The Names recalls Baio’s more electronic past, with hints of Vampire Weekend-like grooves. “All The Idiots” burns through seven minutes of electronic hooks, while lead single “Sister of Pearl” plays on an entirely different sonic palette (but doesn’t feel out of place whatsoever). That’s the power of Baio; he can straddle electro and alt-rock effortlessly, sometimes in the span of four-minutes-and-30-seconds or less. “That’s the vibe I go for live,” he says. “Techno crooner.”

This Thursday, February 11, Baio plays Brighton Music Hall in Allston with Julia Easterlin, and DJ Carbo. To celebrate, we got on the horn with Baio about two weeks ago, chatting him up in between his band’s rehearsals in London before the international tour began, just around the time of the first snow on the east coast. We talked about his penchant for spicy food and the burrito that “destroyed his body” in Boston back in 2008, how he would describe his songs if they were his children, and the music he likes to dance to when he knows no one else is watching.

::SIX QUESTIONS

Cory Lamz: I saw that you had tweeted about wanting to bring some summer with you on the tour. I think the east coast could use a bit of that.

Baio: [laughs] It was something I was thinking about. I lived in New York my whole life, so whatever number of years ago. The winters here in London are very, very different. I think that here the sun goes down really, really early, and it’s kind of psychological. Whereas in New York, it’s much more of a physical type of feeling — maybe “suffering” is the right word to use. I’ve just been thinking a lot about New York winters and about those affected by the snowstorm obviously. I do miss it, and I do miss snow, and also I’ve been remembering how nice it is to listen to summery music in the winter in the form of escapism. I’m hoping to bring some of that feeling with my tour.

[Question 1.] There’s something to be said about the escapism element that we need in the winter time. It can be very psychological and also physical just with it being so cold. What would you say your favorite season is?

I’m a real transitional season guy. I like spring, and I like fall. Summer’s great, but I get hot really easily — that’s the only thing, that’s probably why I would have it be my third favorite season.

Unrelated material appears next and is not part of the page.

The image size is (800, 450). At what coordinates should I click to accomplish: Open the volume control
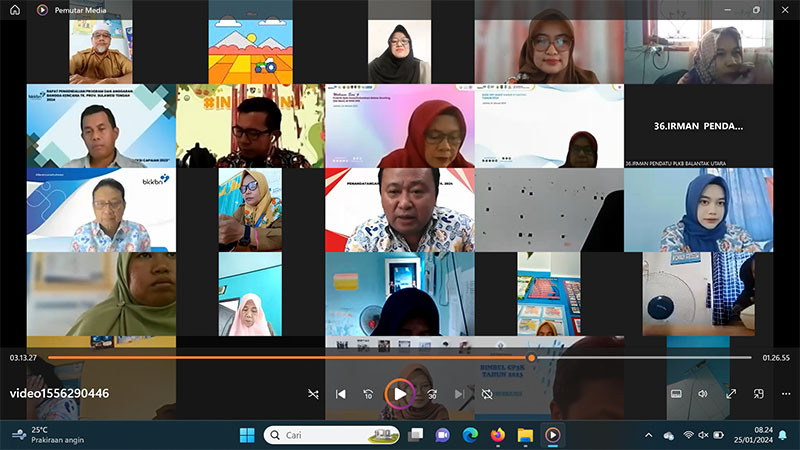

It’s funny that you say that because with The Names and a large majority of Vampire Weekend’s music, I always got a fall vibe.

Really? I love that.

Yeah, and especially with some of the Vampire Weekend songs and “Sister of Pearl” and some of your other solo cuts — I think September. I first heard “Sister of Pearl” back in September, so that’s what I associate with you.

I think that autumn is maybe the most romantic season. Maybe it’s the association with the red leaves and just in general redness. I think chasing autumnal music is great, too. The reason I was thinking about it also when I tweeted that is because I’m going to start playing one of my old tracks, “Sunburn Modern,” for the first time live, and that’s one that I’ve been rehearsing a lot. That song to me is like pure summer. I like that you say that about autumn — I do think that’s probably my favorite season.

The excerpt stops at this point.